Case ID: so2d_386/html/0304-01.html
Source: Caselaw Access Project
Author: {"author": "DAUKSCH, Chief Judge.", "license": "Public Domain", "url": "https://static.case.law/"}
Date Created: 2024-08-24T03:29:51.129683

Karlton M. KING, d/b/a AAAA Bail Bonds of Brevard, Appellant, v. Dorothy K. MOODY et al., Appellees.
    No. 79-728/T4-477.
    District Court of Appeal of Florida, Fifth District.
    July 30, 1980.
    
      Charles Holcomb of Holcomb & Theriac, Merritt Island, for appellant.
    Douglas L. Cheshire, Jr., State’s Atty., and Norman A. Tharp, Asst. State’s Atty., Titusville, for appellees.
   DAUKSCH, Chief Judge.

This is an appeal from an order estreat-ing an appearance bond. David Moody was in arrears in payment of support money to his wife and after a contempt citation was served upon him he was held in jail until he posted a $1,000.00 appearance bond. The bail bond was in accordance with a court order which permitted his release upon the posting of it. The bond was posted by a surety company, Accredited Surety & Casualty Co., Inc., through its agent, Karlton M. King.

The order permitting his release provided “Upon posting bond in the amount of $1,000.00, David Lamar Moody is to be released from confinement in the Brevard County Jail and present himself before the Circuit Court at a hearing to be designated later.” He was also required to provide his address so he could be notified. The same day the order was dated, the bonding company issued the bond and Moody was released. The bond also provided Moody was obligated to appear when the court notified him to do so.

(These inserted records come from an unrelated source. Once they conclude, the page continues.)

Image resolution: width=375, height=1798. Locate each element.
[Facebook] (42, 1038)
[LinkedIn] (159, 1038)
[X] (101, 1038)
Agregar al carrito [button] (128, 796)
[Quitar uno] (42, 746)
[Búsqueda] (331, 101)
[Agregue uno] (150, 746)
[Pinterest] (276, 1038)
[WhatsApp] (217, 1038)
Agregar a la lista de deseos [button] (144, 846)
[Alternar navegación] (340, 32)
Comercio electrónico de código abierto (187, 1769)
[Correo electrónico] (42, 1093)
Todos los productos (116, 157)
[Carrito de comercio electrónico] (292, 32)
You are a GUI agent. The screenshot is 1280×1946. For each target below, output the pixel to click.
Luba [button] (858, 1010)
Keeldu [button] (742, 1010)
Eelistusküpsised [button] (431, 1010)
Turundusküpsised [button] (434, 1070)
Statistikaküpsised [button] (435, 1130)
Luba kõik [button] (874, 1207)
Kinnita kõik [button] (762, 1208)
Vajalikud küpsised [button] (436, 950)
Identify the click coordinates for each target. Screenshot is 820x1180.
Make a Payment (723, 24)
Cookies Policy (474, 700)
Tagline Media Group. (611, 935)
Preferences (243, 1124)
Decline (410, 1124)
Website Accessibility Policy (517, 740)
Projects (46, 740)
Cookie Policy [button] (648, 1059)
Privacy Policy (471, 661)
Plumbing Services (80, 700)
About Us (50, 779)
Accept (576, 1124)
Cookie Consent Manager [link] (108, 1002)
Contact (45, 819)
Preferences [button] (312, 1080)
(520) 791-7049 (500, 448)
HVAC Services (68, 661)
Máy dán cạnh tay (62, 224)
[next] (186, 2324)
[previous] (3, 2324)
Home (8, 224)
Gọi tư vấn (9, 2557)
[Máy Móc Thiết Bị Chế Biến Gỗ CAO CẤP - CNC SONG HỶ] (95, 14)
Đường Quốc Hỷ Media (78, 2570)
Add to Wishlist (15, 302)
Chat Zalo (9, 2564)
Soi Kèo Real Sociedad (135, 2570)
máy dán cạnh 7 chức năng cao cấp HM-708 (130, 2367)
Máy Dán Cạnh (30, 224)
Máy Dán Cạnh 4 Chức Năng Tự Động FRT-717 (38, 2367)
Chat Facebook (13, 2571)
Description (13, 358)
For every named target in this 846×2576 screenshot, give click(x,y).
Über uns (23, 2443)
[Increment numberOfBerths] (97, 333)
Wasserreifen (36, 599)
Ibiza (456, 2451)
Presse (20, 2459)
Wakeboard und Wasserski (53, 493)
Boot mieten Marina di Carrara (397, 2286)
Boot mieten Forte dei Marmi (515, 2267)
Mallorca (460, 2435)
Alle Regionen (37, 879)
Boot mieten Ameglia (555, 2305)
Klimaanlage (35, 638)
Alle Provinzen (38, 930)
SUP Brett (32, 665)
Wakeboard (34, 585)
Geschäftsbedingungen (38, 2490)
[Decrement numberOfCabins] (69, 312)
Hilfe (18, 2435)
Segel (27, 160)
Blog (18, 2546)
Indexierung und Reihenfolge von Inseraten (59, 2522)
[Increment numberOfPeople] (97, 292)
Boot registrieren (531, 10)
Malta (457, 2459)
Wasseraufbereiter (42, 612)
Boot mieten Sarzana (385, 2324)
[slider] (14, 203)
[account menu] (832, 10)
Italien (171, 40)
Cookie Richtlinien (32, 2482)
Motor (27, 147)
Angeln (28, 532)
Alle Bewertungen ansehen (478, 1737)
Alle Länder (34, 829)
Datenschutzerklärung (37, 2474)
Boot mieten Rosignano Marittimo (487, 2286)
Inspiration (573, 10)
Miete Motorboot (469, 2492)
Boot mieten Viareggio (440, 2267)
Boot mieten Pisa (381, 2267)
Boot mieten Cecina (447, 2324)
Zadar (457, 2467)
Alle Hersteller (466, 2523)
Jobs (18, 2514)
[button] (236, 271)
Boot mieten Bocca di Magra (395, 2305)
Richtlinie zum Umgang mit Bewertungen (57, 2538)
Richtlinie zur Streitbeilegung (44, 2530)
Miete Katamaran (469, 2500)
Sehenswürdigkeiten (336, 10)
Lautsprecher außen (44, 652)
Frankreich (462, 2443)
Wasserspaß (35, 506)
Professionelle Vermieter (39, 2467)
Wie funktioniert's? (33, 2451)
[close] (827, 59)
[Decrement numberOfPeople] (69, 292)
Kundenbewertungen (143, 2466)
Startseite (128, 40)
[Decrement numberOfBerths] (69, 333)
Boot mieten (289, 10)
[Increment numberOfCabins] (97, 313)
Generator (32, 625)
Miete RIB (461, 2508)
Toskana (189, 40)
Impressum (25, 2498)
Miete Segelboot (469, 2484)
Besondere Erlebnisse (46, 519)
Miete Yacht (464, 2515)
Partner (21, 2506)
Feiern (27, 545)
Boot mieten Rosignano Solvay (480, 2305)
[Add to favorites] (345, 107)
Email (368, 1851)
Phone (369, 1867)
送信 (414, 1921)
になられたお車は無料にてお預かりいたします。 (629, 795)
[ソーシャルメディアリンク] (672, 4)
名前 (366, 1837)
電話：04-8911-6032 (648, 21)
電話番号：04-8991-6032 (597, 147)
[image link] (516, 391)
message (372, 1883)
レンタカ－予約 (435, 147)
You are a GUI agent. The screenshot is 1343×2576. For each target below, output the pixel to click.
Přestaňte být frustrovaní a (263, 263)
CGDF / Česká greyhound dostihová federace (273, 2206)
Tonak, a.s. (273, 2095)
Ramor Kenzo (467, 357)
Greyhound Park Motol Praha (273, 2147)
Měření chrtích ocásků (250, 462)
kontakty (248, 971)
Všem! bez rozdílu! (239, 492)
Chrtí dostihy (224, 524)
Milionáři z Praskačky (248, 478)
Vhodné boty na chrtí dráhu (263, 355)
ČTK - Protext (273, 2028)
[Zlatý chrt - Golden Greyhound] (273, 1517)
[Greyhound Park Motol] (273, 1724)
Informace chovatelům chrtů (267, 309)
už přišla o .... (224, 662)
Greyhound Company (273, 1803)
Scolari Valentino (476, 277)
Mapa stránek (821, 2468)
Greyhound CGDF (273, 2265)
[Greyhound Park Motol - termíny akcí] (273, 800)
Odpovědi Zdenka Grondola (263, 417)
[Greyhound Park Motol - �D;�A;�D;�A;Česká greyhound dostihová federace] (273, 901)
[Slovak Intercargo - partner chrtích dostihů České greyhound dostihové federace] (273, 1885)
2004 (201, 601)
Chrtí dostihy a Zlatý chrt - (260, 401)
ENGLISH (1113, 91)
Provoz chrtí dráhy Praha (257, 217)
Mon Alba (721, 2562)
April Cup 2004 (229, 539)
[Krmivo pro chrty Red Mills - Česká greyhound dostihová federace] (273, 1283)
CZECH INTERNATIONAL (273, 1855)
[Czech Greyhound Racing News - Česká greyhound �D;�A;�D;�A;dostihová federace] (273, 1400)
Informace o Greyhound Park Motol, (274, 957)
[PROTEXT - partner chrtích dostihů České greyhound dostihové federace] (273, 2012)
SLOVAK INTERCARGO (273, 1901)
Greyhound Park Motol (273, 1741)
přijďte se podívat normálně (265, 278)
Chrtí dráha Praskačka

Moody was notified later to appear at a hearing on November 4, 1977. Moody appeared, was adjudicated in contempt and sentenced. A provision for his being allowed to purge himself of the contempt by payments toward satisfying the arrearage was contained in the contempt order.

Moody was later ordered to appear again on an allegation he was not making the payments required of him in the order allowing him to purge himself of his contempt. He failed to appear at that January 9, 1979 hearing. That latest order to appear was issued on December 19, 1978 and alleged a violation of the November 4,1977 contempt order. When Moody failed to appear on January 9,1979, the bond subject of this appeal was estreated.

The question on appeal is whether the conditions of the appearance bond were met when Moody appeared on November 4,1977 or was the surety under an obligation for an indeterminate time after the contempt order of November 4, 1977, until at least the arrearages in support were satisfied and Moody had purged himself of his contempt. It is our opinion the order of August 5, 1977, required one appearance “at a hearing to be designated later” and the conditions of the bond were satisfied when Moody appeared at the next hearing when notified — November 4, 1977.

The order allowing Moody’s release only required one appearance and the bondsman was obligated under his bond to see that Moody appeared. When he appeared, the matter was essentially terminated even though the court permitted Moody to put off his ninety day jail sentence so long as he continued to make his support payments and the additional payments towards the arrearages. To require the surety to be obligated for an indeterminate period, years in the future in cases such as these, would be a burden upon the surety he certainly did not bargain for.

The order of estreature is reversed and this cause is remanded for an order releasing the surety from the obligation of its bond.

REVERSED AND REMANDED.

ORFINGER and COBB, JJ., concur. 
      
      . Moody was ordered to pay $20.00 per week to satisfy a $7,102.00 arrearage. That would take over six years, not to mention the provision in the order requiring a continuation of the support payments; the record does not reflect the ages of the children but the youngest was less than two years old when the 1973 dissolution judgment was rendered.